This is probably a little bit late, because I know Myspace has been around for quite a while and a lot of people are really into it. Some people, however, have well-founded fears of it and are still unfamiliar, and others just don't know what it is. Here am I, Chas Shaughnessy, to offer you my first person account of the hideous realm of Myspace. Nerdier and more time-consuming than both Halo 2 and tennis combined, Myspace is a home away from home but accessible from home for thousands of loners and creeps across the country.
And I'm one of them, needless to say.
I wasn't afraid of Myspace until I actually started asking people if they "had a Myspace" within five minutes of meeting them for the first time. And that was AFTER it became the world's first unofficial pedophiliac porn site.
If you don't know what Myspace is, I'll fill you in. It is the current King of the Hill on the internet, holding a position once occupied by Friendster, SubProfiles, Xangas, and "friendship quizzes," which everyone had a link to in their AIM profiles. Myspace is like CampusHook, if you've seen that (click the link, it's over there somewhere). You set up some online profile, tell a bit about yourself, post n00dz, and then let loose upon the world. From there on, you find people with similar interests, people you haven't seen in a while, or hot girls you don't know who you can shamelessly hit on, and you get to send them cute little messages and add them to your "friends" list. It's nothing new, of course. This kind of shit has been all over the internet for years. So why the hype?

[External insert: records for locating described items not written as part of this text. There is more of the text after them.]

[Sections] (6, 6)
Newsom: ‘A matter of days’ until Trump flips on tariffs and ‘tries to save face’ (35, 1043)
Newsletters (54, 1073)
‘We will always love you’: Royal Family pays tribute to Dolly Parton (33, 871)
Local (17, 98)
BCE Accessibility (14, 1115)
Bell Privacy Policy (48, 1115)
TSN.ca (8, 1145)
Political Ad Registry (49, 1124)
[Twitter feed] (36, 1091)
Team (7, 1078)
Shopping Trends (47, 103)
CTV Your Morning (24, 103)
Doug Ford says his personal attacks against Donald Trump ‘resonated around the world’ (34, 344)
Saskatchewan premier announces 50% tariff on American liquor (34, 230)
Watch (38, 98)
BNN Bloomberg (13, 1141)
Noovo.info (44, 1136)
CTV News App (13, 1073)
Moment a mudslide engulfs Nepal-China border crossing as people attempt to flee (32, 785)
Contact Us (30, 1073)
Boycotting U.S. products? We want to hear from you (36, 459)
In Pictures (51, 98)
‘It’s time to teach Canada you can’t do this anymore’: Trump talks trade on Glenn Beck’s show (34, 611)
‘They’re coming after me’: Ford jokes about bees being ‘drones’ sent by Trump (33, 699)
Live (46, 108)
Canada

Because Myspace is a guilty, guilty, guilty, guilty, guilty, guilty, guilty, guilty, guilty, guilty, guilty, guilty, guilty, guilty, guilty, guilty, guilty, guilty, guilty pleasure. And yeah, it's kinda fun.
Why is it a guilty pleasure? That answer is obvious: Myspace is clearly the gayest thing on Earth, but it's cool anyway. Do you know any full grown, straight, and masculine men who regularly watch the OC? It's kind of like that.

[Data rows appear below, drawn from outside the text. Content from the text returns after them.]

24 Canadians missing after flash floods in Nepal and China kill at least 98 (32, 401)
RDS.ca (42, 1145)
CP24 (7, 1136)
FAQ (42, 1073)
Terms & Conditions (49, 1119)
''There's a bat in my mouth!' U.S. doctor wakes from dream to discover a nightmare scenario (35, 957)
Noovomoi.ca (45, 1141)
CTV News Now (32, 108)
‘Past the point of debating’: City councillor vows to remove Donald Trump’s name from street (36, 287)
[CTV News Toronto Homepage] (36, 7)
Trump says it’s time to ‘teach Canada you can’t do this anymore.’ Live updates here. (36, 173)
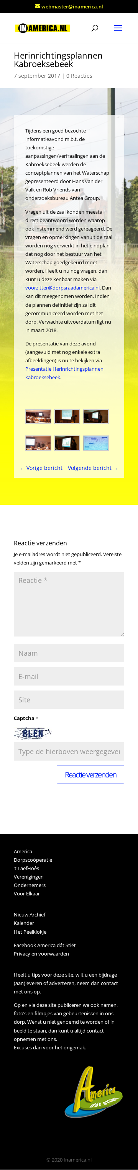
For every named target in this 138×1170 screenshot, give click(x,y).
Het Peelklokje (30, 931)
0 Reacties (79, 75)
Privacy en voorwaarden (41, 953)
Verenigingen (29, 876)
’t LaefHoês (26, 868)
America (23, 851)
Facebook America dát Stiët (45, 945)
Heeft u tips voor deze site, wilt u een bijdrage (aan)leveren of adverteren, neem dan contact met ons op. (66, 983)
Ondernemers (30, 885)
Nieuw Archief (29, 914)
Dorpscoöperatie (33, 859)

Why do I waste my time with it? Boobies, my good man. Lots of them. Girls, for some reason, have taken full advantage of the shameless internetness of Myspace, jumping at the opportunity to take pictures of themselves half-naked, Photoshop the ugly out of them, and post them on their "pictures" page.
The downside to that (yeah, a downside. Surprising, right?) is that Myspace is crawling with more jailbait than a preschool next door to a prison, and a lot of scandal has been surfacing (on the news of all places!) about how easy it's been for underaged girls to get attacked by internet stalkers. Obligatory tasteless prison joke aside, it actually is unnerving how many young kids are actually crawling around on that site, and even more unnerving how slut-slut-sluuuuuttty the country has become. When I was 15, girls were only just starting to enter the slut phase. On Myspace, however, some of the girls who leave me random messages (another scary thing about the damn site is the freaks I don't know leaving me messages) must have had the whole slut thing going for them well since they were about two years old. It's seriously disgusting and scary. Then again, I probably just led a sheltered childhood or something. If so, that was a damn good shelter.
But anyway, that's Chas' take on today's most popular guiltless plug. So if you've never heard of myspace, that's what it is, and if you've been having doubts about joining, keep them. For the love of God, don't get sucked into that horrible pit of cyberblackness!